TikTok Parent Company Violates OpenAI Policies in Rush to Launch Chinese ChatGPT Rival
AI advances like ChatGPT made big waves recently. Now publicly leaked docs suggest TikTok’s parent ByteDance has been tapping the same tech behind the scenes to hastily develop its competitor called Project Seed, breaking rules along the way. The revelation and its implications warrant a deeper look.
- ByteDance relying on OpenAI to secretly create Project Seed violates OpenAI terms barring competing products
- Effort to whitewash evidence exposes awareness of treading questionable grounds
- Shortcutting training through others’ AI risks biases, errors embedding into models
- Careless large language model development enables generative content harms
- Lack of accountability through opaque projects counters AI safety best practices
TikTok’s parent company ByteDance has apparently been secretly relying on OpenAI’s API to develop its Chinese ChatGPT competitor called “Project Seed,” according to leaked documents. This is a direct violation of OpenAI’s terms of service and has resulted in ByteDance’s account being suspended.
ByteDance is the Chinese parent company behind the wildly popular short video app TikTok. It has grown to become one of the most valuable startups in the world driven by its sophisticated algorithmic recommendations that keep users hooked.
Seeing the momentum gathering behind new generative AI models like ChatGPT in recent months, it appears ByteDance decided to fast track development of its own proprietary system known as Project Seed. The massive 200 billion parameter model would power conversational AI products aimed at surpassing capabilities of tools like ChatGPT.
The details made public via The Verge reveal that almost every phase of Project Seed, a rushed 200 billion parameter model effort underway for about a year, has tapped OpenAI’s technology. Project Seed kicked off around a year ago as a high-priority, top secretive initiative for ByteDance.
A published source familiar with the matter was quoted as saying ByteDance wants to ensure everything appears legal, but they do not want to get caught violating policies. Employees have discussed on internal messaging platform Lark how to “whitewash” evidence by scrubbing data.
The misuse is apparently so widespread that Project Seed employees regularly reach the maximum API allowance. Conversations acknowledge they are building models that directly compete with OpenAI products, which is prohibited.
Uh oh..
This practice of training AI models on other AI outputs risks increased hallucination and error propagation. Relying on someone else’s AI to develop your own is considered unacceptable in the industry.

──────────

▶ Parts of the exercise:
1: Copy the passage of the article on ByteDance's Project Seed from "- ByteDance relying" up to and including "account being suspended.".
2: According to the article on ByteDance's Project Seed, on which internal messaging platform did employees discuss how to "whitewash" evidence?
3: Continue the article on ByteDance's Project Seed from its last sentence.

▶ Dataset extract:
──────────

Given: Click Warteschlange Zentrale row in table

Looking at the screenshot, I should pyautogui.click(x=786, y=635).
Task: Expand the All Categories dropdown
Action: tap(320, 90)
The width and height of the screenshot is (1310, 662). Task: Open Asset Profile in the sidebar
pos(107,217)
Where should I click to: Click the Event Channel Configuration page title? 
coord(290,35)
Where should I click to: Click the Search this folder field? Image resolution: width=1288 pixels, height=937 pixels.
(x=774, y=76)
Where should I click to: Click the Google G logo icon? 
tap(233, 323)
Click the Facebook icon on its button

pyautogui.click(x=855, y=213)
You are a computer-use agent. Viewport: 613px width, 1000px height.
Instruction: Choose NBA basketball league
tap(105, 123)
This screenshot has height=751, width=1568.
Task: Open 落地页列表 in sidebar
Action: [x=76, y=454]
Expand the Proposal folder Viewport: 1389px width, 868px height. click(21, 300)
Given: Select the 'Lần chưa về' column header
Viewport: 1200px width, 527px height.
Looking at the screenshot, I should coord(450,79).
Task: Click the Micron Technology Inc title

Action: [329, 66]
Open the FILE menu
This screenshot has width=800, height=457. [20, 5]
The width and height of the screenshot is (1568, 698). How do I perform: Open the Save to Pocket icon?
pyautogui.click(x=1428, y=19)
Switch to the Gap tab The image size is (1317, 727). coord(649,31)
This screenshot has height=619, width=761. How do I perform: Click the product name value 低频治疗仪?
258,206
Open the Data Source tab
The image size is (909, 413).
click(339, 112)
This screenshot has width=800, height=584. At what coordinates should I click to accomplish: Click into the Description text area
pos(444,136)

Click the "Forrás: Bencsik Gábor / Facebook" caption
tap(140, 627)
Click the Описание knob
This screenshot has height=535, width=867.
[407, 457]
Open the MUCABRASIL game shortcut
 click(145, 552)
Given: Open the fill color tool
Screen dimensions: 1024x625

──────────

▶ Answers for the exercise:
1:
- ByteDance relying on OpenAI to secretly create Project Seed violates OpenAI terms barring competing products
- Effort to whitewash evidence exposes awareness of treading questionable grounds
- Shortcutting training through others’ AI risks biases, errors embedding into models
- Careless large language model development enables generative content harms
- Lack of accountability through opaque projects counters AI safety best practices
TikTok’s parent company ByteDance has apparently been secretly relying on OpenAI’s API to develop its Chinese ChatGPT competitor called “Project Seed,” according to leaked documents. This is a direct violation of OpenAI’s terms of service and has resulted in ByteDance’s account being suspended.

2: Lark

3:
Microsoft, which ByteDance accesses OpenAI through, has the same policy forbidding using the API to create competing products. Yet ByteDance documents are said to show OpenAI APIs assisted nearly every stage of Project Seed’s development, from training to evaluating the large language model.
The revelation underscores the frenzied race to deploy AI systems, leading a massive company to cut corners. It also raises concerns about properly auditing AI models and responsible data practices as generative AI advances. ByteDance’s secret and policy-violating reliance on OpenAI to rush its Project Seed is an eye-opening example of overeager product development in this space.
The hasty and clandestine approach ByteDance has undertaken with Project Seed skips over crucial steps that ensure safe and reliable AI systems. Models created through shortcuts run high risks of propagating biases, generating offensive content, and overall unreliability.
Without meticulous datasets and model training, generative AI can easily parrot hurtful stereotypes and toxic viewpoints found online. Text and speech outputs may directly promote discrimination through unfiltered replies. Allowing misinformation into datasets also clearly hampers truthfulness.
Flaws embedded so fundamentally into AI architecture subsequently surface uncontrollably when put in front of users. Researchers have found even AI deemed state-of-the-art still produces falsehoods nearly 15% of the time – a precarious tendency when scaled to consumer applications.
And without rigorous stability testing, apparently capable systems can spiral out of control. Microsoft’s Tay chatbot in 2016 designed to converse like a teen girl began spewing inflammatory racist, sexist language prompting its shutdown in a day.
The gravity of carelessly unleashed AI underscores why groups like OpenAI enforce strict controls and transparency around commercial deployments. Companies sidestepping accountability through secret projects risk losing control of generative models – with profound societal impacts. ByteDance’s AI ethics responsibility matches its outsized technological prowess and user reach.
The Project Seed case study reinforces the need for responsible practices as more generative AI emerges. While innovation excitement abounds, companies must match achievements with ethical standards to ensure technologies benefit society. ByteDance’s standing makes these lessons in AI development diligence all the more pressing.